Your objective. Restate word for word every line from the one containing "Task: Click the Referral add-person icon" to the last line of the records below.

Recorded data.
----
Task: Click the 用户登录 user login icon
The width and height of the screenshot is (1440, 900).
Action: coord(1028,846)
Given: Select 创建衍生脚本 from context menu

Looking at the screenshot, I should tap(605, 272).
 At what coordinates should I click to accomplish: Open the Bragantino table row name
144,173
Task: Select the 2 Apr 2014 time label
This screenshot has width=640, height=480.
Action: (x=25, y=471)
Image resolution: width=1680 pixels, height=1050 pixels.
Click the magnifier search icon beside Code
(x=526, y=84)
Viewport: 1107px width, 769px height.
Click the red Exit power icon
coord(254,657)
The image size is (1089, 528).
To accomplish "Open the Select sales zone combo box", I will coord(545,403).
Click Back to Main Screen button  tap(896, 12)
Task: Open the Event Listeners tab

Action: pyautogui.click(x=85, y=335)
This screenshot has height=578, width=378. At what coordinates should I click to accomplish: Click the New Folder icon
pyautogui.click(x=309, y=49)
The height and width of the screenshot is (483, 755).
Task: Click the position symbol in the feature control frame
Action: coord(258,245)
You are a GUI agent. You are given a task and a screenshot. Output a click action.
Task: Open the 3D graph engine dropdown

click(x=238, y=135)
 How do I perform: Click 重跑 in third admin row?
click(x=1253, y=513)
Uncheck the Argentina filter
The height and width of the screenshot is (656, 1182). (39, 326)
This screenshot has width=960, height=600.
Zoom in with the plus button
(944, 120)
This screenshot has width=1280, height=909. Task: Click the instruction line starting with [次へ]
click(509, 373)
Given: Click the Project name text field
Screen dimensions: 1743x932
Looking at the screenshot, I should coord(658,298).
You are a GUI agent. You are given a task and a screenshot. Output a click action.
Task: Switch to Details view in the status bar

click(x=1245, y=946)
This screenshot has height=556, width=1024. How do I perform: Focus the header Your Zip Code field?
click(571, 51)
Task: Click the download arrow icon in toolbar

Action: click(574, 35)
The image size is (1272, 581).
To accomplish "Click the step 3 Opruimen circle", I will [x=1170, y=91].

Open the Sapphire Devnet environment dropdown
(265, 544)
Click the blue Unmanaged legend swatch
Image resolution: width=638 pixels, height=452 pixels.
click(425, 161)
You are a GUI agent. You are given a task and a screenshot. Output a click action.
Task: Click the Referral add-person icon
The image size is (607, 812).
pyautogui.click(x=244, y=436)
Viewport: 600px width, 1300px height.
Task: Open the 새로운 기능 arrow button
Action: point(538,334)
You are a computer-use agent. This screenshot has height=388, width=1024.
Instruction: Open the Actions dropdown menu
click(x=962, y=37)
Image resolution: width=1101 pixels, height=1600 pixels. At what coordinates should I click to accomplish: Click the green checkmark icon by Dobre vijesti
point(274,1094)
----
Problem solution.
Task: Click the Referral add-person icon
The image size is (607, 812).
pyautogui.click(x=244, y=436)
Viewport: 600px width, 1300px height.
Task: Open the 새로운 기능 arrow button
Action: point(538,334)
You are a computer-use agent. This screenshot has height=388, width=1024.
Instruction: Open the Actions dropdown menu
click(x=962, y=37)
Image resolution: width=1101 pixels, height=1600 pixels. At what coordinates should I click to accomplish: Click the green checkmark icon by Dobre vijesti
point(274,1094)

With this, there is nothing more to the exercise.